Passage shown
--- BEGIN ---

IB/mthca: Fix race in reference counting
Fix races in in destroying various objects. If a destroy routine
waits for an object to become free by doing
wait_event(&obj->wait, !atomic_read(&obj->refcount));
/* now clean up and destroy the object */
and another place drops a reference to the object by doing
if (atomic_dec_and_test(&obj->refcount))
wake_up(&obj->wait);
then this is susceptible to a race where the wait_event() and final
freeing of the object occur between the atomic_dec_and_test() and the
wake_up(). And this is a use-after-free, since wake_up() will be
called on part of the already-freed object.
Fix this in mthca by replacing the atomic_t refcounts with plain old
integers protected by a spinlock. This makes it possible to do the
decrement of the reference count and the wake_up() so that it appears
as a single atomic operation to the code waiting on the wait queue.
While touching this code, also simplify mthca_cq_clean(): the CQ being
cleaned cannot go away, because it still has a QP attached to it. So
there's no reason to be paranoid and look up the CQ by number; it's
perfectly safe to use the pointer that the callers already have.

--- END ---

To do
**1.** Answer these questions using the commit message.
(a) What did the fix in mthca use to replace the atomic_t refcounts?
(b) Why can the CQ being cleaned in mthca_cq_clean() not go away?
(c) In the race described, which function ends up being called on part of the already-freed object?
**2.** In the rows, swap "Identify the location of" for "Pinpoint the location of" in everything from the line containing "This screenshot has height=945, width=1680." down to the line containing "(1118, 31).". Return only those lines, with nothing else changed.

Dataset rows
--- BEGIN ---

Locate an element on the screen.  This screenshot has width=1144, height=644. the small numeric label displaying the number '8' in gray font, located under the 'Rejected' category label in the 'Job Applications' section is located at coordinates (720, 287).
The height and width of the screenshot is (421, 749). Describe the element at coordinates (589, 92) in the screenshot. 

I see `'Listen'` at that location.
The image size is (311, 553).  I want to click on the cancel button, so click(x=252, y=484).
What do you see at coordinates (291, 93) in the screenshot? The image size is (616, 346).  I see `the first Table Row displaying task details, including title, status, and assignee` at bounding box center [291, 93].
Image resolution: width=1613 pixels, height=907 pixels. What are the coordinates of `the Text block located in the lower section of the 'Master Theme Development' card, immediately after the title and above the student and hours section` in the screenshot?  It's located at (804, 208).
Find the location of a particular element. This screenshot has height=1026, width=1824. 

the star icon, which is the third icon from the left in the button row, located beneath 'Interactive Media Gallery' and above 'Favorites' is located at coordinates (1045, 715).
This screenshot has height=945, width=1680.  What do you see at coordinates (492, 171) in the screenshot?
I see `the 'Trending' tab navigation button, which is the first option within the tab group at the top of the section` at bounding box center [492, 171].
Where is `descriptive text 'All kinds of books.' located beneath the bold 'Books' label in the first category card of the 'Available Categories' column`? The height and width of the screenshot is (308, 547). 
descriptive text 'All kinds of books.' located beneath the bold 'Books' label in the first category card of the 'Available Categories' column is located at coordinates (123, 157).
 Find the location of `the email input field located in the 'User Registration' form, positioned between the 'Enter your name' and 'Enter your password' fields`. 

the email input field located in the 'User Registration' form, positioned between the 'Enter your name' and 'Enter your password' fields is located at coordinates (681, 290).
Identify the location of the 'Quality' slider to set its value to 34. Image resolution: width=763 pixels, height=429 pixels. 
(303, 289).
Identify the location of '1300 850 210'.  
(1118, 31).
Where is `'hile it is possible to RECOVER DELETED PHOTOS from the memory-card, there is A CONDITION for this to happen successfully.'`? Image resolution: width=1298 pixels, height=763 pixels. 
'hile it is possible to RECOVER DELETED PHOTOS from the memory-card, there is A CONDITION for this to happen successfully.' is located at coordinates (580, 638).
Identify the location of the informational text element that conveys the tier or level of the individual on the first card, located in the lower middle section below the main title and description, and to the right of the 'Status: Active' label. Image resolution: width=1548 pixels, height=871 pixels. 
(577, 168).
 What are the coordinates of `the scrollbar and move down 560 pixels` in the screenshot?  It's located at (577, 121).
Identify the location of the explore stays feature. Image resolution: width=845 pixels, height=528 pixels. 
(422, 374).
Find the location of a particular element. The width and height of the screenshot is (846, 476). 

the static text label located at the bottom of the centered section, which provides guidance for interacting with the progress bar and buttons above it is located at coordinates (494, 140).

--- END ---

Answers
**1.**
(a) Plain old integers protected by a spinlock.
(b) It still has a QP attached to it.
(c) wake_up().

**2.**
This screenshot has height=945, width=1680.  What do you see at coordinates (492, 171) in the screenshot?
I see `the 'Trending' tab navigation button, which is the first option within the tab group at the top of the section` at bounding box center [492, 171].
Where is `descriptive text 'All kinds of books.' located beneath the bold 'Books' label in the first category card of the 'Available Categories' column`? The height and width of the screenshot is (308, 547). 
descriptive text 'All kinds of books.' located beneath the bold 'Books' label in the first category card of the 'Available Categories' column is located at coordinates (123, 157).
 Find the location of `the email input field located in the 'User Registration' form, positioned between the 'Enter your name' and 'Enter your password' fields`. 

the email input field located in the 'User Registration' form, positioned between the 'Enter your name' and 'Enter your password' fields is located at coordinates (681, 290).
Pinpoint the location of the 'Quality' slider to set its value to 34. Image resolution: width=763 pixels, height=429 pixels. 
(303, 289).
Pinpoint the location of '1300 850 210'.  
(1118, 31).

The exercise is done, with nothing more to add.